A single figure is required: the number of lines in the data below that hold the word "table".

• Stored records:
○ ○ ○ ○ ○

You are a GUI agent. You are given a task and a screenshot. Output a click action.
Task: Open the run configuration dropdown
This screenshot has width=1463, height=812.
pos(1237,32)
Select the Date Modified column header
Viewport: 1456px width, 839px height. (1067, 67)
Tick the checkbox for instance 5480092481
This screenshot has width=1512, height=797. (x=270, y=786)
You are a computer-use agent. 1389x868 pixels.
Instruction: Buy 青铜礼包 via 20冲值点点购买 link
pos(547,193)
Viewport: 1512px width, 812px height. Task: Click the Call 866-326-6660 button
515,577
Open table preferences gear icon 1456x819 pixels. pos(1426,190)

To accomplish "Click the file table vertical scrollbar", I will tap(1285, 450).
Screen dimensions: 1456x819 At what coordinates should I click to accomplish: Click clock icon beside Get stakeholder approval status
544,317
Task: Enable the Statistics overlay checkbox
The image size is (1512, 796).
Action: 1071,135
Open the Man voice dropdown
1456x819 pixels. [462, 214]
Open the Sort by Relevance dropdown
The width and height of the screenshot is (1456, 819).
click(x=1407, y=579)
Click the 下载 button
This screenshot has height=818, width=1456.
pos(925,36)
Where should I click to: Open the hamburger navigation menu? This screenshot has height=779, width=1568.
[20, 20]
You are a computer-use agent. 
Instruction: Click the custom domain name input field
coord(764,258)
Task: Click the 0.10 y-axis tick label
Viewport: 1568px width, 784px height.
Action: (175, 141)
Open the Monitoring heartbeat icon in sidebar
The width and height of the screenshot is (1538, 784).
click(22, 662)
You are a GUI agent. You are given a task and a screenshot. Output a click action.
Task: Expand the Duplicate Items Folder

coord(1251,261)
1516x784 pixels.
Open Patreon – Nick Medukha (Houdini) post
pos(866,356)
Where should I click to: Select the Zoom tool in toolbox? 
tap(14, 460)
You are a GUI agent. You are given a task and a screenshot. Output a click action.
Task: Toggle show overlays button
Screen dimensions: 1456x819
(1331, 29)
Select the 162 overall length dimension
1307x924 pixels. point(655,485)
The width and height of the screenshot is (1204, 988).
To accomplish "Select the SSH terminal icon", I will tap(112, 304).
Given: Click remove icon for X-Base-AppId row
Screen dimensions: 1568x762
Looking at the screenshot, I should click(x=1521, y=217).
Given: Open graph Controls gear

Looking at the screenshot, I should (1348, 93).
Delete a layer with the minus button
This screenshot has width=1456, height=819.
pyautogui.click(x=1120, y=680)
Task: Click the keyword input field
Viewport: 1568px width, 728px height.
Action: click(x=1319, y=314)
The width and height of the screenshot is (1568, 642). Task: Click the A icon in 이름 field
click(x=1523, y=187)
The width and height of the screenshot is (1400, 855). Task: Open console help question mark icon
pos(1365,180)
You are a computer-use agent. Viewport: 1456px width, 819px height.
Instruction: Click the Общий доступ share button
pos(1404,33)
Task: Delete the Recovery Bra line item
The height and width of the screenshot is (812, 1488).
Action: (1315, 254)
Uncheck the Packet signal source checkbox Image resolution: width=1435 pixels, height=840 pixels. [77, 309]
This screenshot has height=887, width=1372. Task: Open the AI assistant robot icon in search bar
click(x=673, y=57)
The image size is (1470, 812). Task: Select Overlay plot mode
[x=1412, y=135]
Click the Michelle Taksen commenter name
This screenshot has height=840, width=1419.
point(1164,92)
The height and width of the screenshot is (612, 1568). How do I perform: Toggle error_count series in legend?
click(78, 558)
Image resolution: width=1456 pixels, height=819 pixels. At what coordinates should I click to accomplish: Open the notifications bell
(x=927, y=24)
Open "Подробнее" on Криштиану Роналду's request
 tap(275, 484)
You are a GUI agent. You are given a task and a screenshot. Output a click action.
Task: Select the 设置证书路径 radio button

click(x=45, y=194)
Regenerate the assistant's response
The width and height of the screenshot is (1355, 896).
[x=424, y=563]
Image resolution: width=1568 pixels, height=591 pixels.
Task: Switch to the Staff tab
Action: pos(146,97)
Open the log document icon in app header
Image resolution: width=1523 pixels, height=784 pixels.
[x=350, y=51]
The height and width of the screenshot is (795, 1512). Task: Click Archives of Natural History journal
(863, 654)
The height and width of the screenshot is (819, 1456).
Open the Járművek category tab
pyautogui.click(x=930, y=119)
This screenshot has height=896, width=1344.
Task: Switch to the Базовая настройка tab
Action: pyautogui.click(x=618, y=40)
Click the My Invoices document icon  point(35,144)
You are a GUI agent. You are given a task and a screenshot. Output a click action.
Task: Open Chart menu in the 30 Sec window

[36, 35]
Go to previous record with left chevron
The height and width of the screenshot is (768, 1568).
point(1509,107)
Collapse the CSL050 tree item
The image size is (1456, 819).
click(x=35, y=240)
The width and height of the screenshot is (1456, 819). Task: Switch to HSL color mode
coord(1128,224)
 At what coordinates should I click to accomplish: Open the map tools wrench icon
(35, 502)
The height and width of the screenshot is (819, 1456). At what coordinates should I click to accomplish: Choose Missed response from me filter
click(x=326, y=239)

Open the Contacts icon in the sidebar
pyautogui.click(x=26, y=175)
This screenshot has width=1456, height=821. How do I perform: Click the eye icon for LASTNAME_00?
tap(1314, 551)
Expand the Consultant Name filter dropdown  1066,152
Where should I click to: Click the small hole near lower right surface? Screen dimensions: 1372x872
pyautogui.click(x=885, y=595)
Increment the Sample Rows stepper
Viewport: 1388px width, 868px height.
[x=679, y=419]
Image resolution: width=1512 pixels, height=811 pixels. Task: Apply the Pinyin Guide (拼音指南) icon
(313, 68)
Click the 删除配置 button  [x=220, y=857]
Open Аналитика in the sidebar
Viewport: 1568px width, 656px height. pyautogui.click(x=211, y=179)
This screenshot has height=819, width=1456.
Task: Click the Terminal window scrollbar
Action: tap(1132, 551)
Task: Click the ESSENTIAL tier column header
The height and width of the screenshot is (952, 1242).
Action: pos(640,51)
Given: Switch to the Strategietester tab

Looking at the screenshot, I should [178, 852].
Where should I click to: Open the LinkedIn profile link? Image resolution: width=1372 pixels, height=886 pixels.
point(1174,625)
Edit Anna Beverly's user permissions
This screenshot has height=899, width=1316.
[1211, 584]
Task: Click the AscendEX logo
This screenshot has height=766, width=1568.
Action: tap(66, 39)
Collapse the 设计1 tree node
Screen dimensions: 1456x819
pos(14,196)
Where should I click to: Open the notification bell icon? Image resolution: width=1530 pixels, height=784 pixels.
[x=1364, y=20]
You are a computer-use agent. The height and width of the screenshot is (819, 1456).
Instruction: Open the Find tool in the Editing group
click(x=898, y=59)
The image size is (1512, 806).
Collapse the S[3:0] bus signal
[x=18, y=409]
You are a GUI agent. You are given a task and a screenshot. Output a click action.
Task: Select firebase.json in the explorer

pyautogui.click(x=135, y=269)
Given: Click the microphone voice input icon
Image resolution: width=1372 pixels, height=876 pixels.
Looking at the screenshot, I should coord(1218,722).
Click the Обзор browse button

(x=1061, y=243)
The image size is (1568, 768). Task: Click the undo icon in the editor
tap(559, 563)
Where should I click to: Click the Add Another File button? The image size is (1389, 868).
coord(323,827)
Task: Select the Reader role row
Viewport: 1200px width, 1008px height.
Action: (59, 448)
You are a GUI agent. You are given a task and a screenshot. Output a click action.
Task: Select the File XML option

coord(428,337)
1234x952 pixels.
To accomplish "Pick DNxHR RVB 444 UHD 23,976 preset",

○ ○ ○ ○ ○

• Solution for this task:
2